Avec l’œuvre d’Albert Dürer, il précise en revanche ne pas avoir beaucoup d’affinités, sans doute parce que cet artiste faisait partie de l’enseignement imposé pendant sa scolarité par les occupants de l’Alsace. Il en apprécie néanmoins la pureté de la ligne, celle précisément à laquelle il aspirait dans ses dessins d’observation de la période canadienne. C’est en effet surtout une véritable leçon graphique que Tomi Ungerer a retenue de ces maîtres anciens : « En parlant de ces artistes-là, je parle inévitablement de mes propres origines d’illustrateur », a-t-il rappelé, à juste titre.
Wilhelm Busch, le créateur de Max und Moritz
Au même titre que Gustave Doré, Wilhelm Busch mérite une place à part parmi les auteurs qui ont marqué Ungerer dès son enfance. Il considère le dessinateur allemand du XIXe siècle comme une véritable référence : « L’influence de Hansi sur ma formation hartistique [sic] a été de base avec Richter et Busch (des allemands) », écrit-il. Le grand classique de la littérature enfantine, Max und Moritz, créé en 1865 dans la revue Münchener Bilderbogen, a été, comme pour tout jeune Alsacien de l’époque, l’une des premières lectures d’Ungerer. Il n’est donc pas étonnant de retrouver dans son œuvre la trace des « deux sales mômes » dont parlait Cavanna. Ils lui ont inspiré un type d’enfant avec une figure ronde, un nez retroussé et des yeux malicieux, et au comportement facétieux. Wilhelm Busch a aussi imaginé un certain nombre de fables comme Hans Huckebein der Unglücksrabe (Hans Huckebein, le corbeau de malheur) et Fipps der Affe (Fipps le singe), dans lesquelles il témoignait de son talent de dessinateur animalier. Il stylisait ses héros, leur donnait un caractère humain tout en leur gardant leur spécificité animale. Tomi Ungerer a repris dans Basil Ratzki, l’histoire d’un rat qui aimait les humains, le même principe graphique. Des histoires en images pour adultes de Busch, souvent empreintes de la notion germanique de Schadenfreude , et dans lesquelles il livrait une fine observation de la société allemande contemporaine, notamment de la bourgeoisie, Ungerer a retenu le côté satirique. Quelques dessins du Grosse Liederbuch se font notamment l’écho de la vision caustique par Busch des femmes dans Die fromme Helene (Hélène la pieuse). Mais c’est avant tout un style, fondé sur des compositions dynamiques, soulignées d’un trait acéré, qu’Ungerer lui emprunte. La recherche de l’expression du mouvement est une question fondamentale qui a préoccupé les deux artistes. À bien des égards, sur les plans à la fois thématique et stylistique, Tomi Ungerer a donc été marqué par son prédécesseur, dont il peut sans conteste être considéré aujourd’hui comme l’un des héritiers en matière de dessin satirique. Il lui a d’ailleurs rendu un hommage impertinent dans un dessin intitulé Max und Moritz und die fromme Helene …

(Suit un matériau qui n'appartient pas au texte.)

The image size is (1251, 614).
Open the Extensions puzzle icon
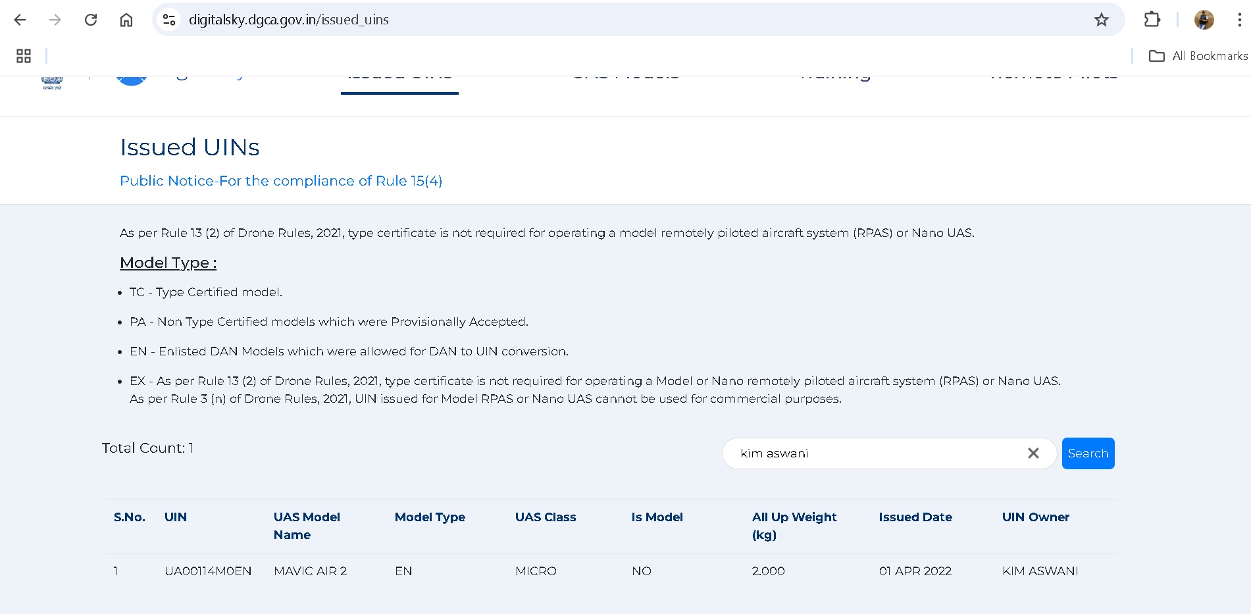[1152, 20]
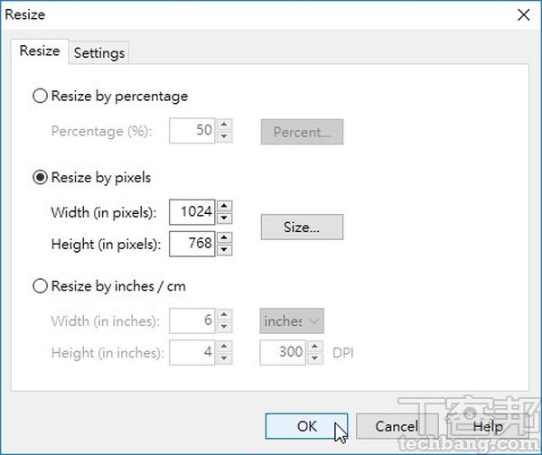Click the OK button
This screenshot has width=542, height=455.
tap(307, 426)
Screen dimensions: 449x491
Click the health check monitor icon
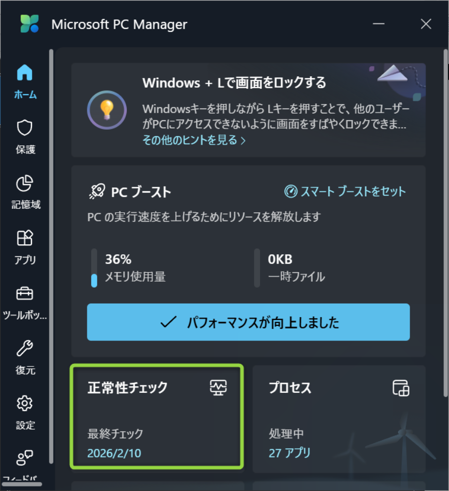pyautogui.click(x=218, y=388)
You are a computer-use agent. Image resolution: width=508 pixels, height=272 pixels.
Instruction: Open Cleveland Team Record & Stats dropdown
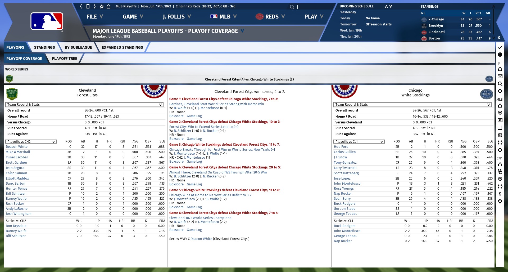(84, 105)
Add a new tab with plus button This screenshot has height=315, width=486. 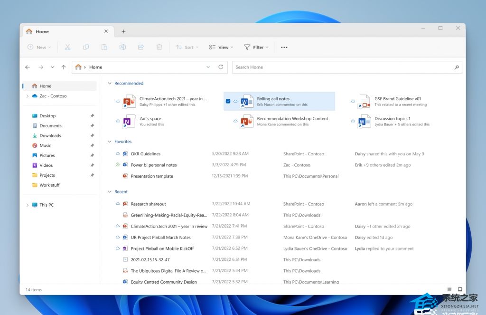click(123, 31)
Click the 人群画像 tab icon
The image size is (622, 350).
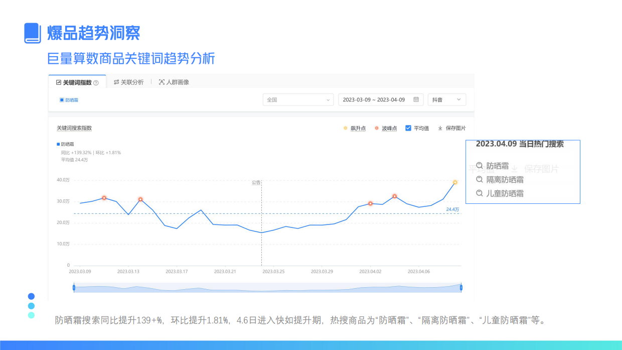click(162, 82)
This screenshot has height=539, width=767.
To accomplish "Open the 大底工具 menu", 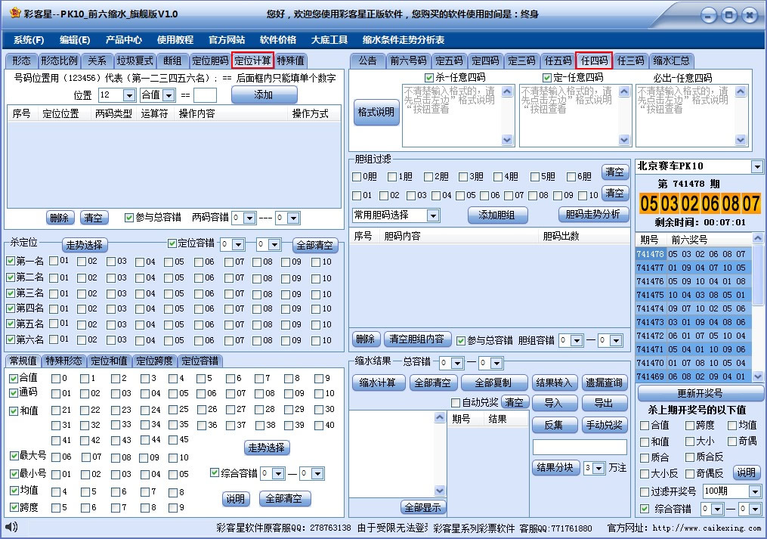I will tap(329, 39).
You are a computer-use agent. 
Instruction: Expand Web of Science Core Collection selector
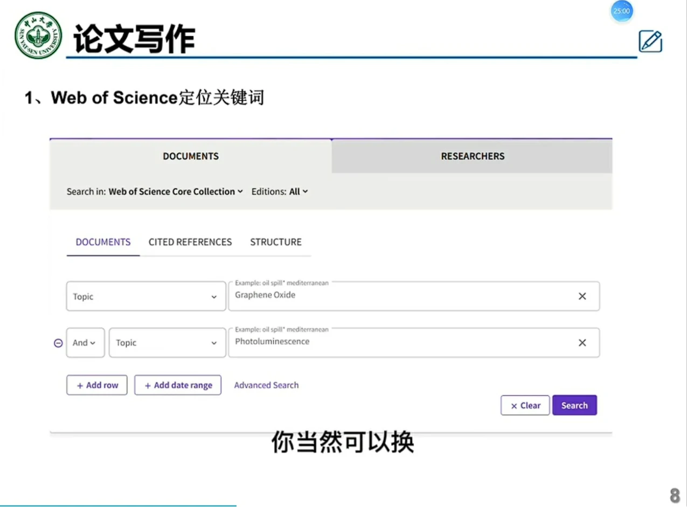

2. Le contexte artistique anglo-saxon
Sur les héritages culturels et artistiques de l’enfance, qui plongeaient leurs racines dans un contexte français et germanique, est venu se greffer le contexte artistique anglo-saxon, qui a joué un rôle indéniable dans l’évolution de l’œuvre du dessinateur. Formatrices au cours de ses années d’étudiant, ces influences se sont confirmées alors qu’il séjournait à New York.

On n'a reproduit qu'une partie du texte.